EXERCISE AIM -
Pick out each line in the rows below that contains the word "screenshot", and copy those lines.

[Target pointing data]
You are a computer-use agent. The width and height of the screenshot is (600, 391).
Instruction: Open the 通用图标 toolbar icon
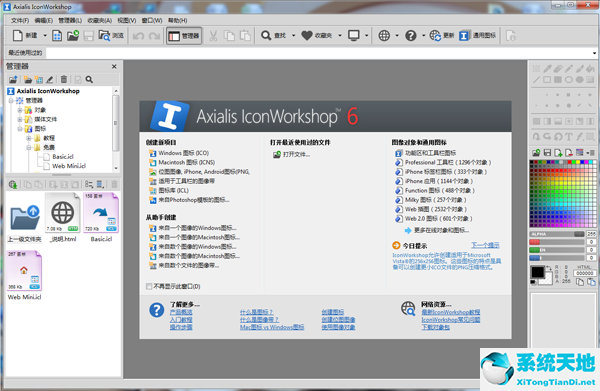[x=464, y=36]
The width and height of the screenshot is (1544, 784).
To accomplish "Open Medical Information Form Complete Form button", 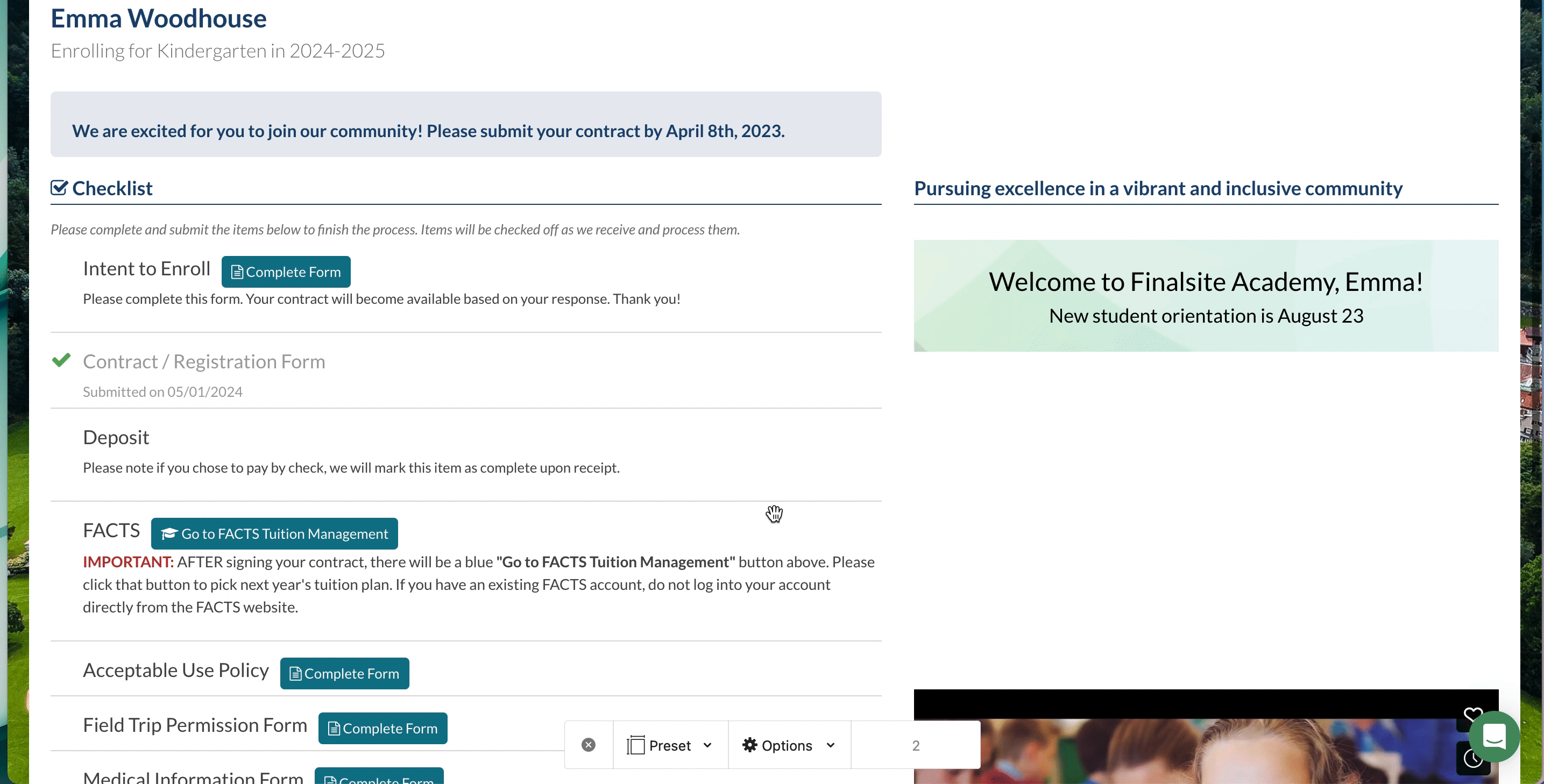I will [379, 777].
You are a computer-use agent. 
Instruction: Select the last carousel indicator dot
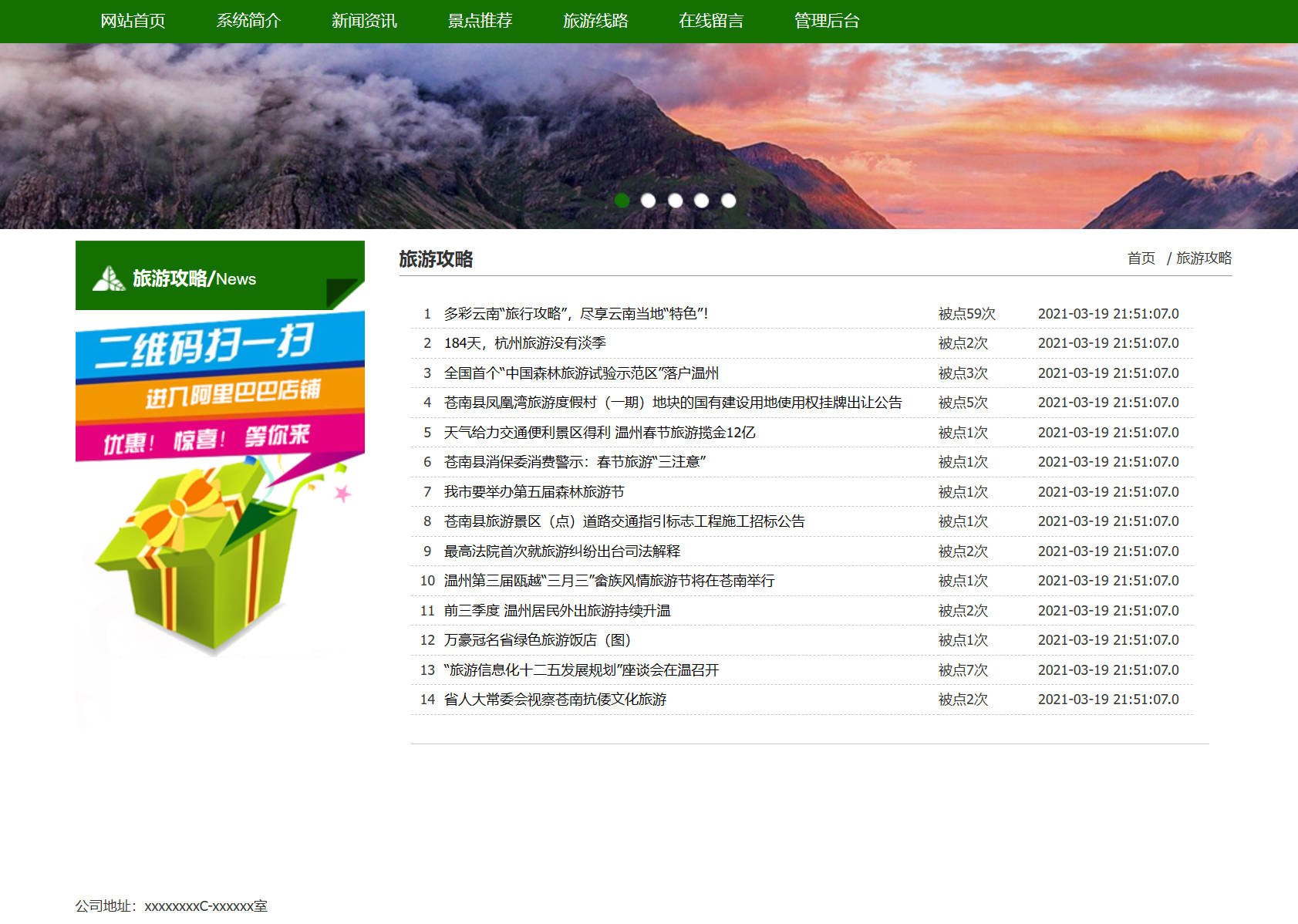click(x=727, y=200)
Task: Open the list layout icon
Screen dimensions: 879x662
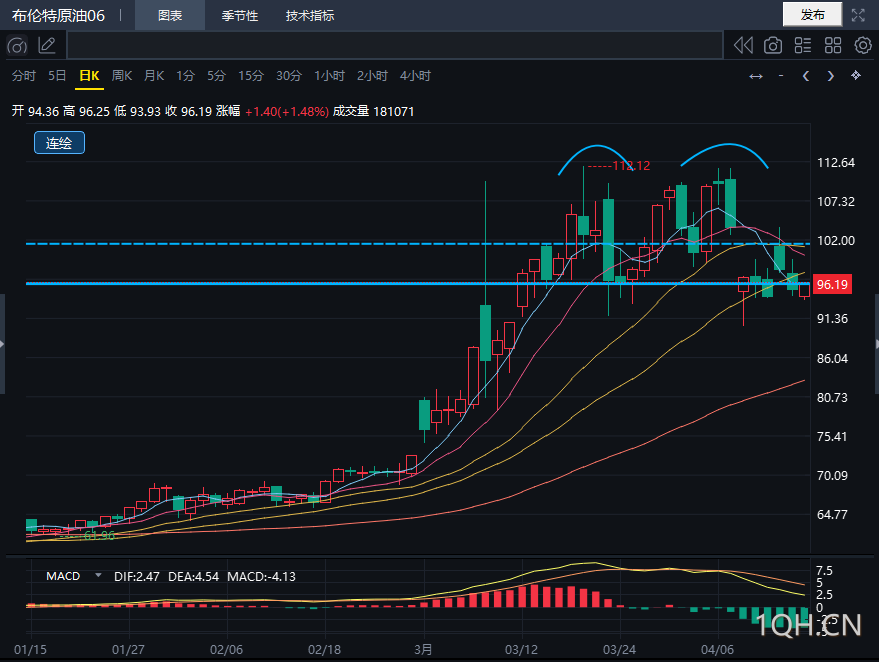Action: pos(801,44)

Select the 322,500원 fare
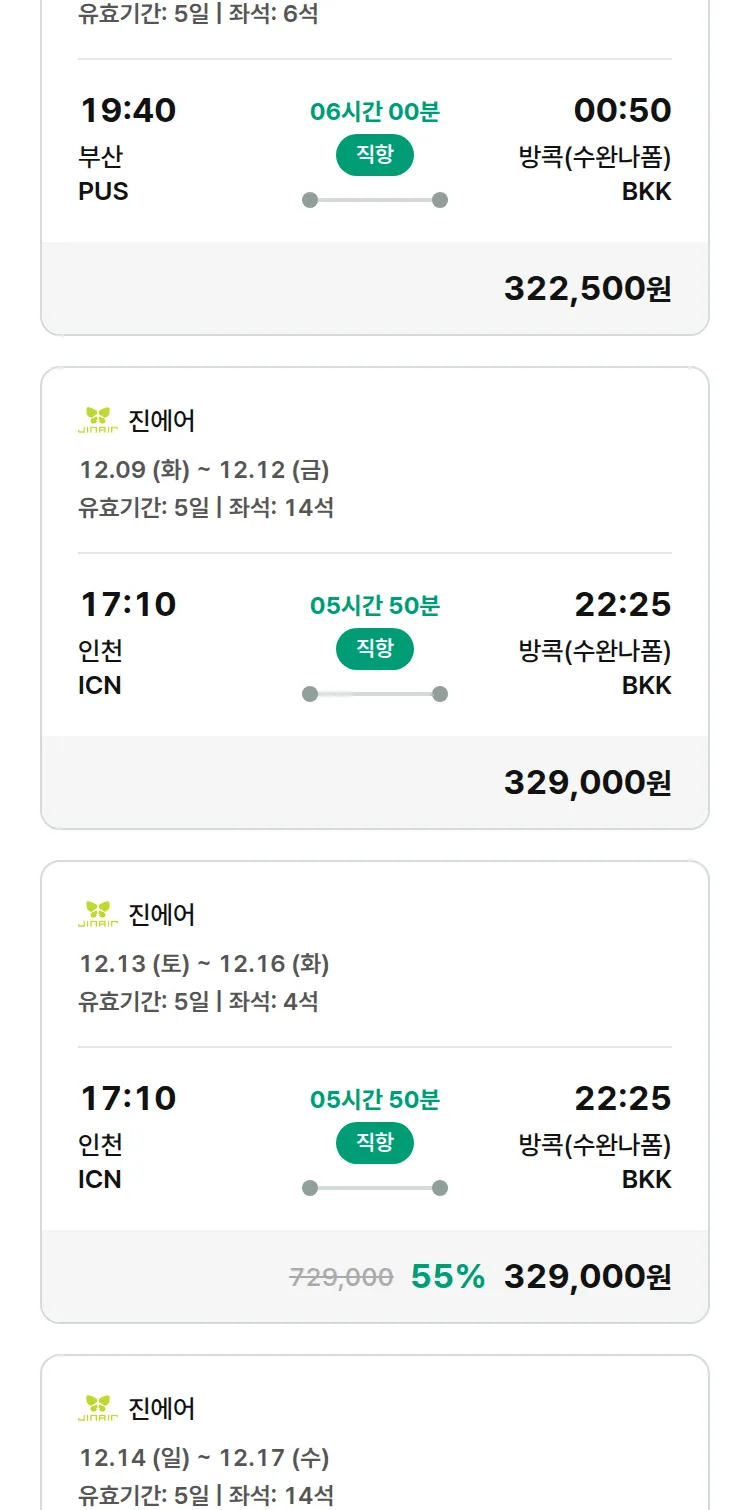tap(587, 288)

OUTPUT FOR THIS TASK -
You are a computer-use agent. The width and height of the screenshot is (600, 391).
The width and height of the screenshot is (1544, 784).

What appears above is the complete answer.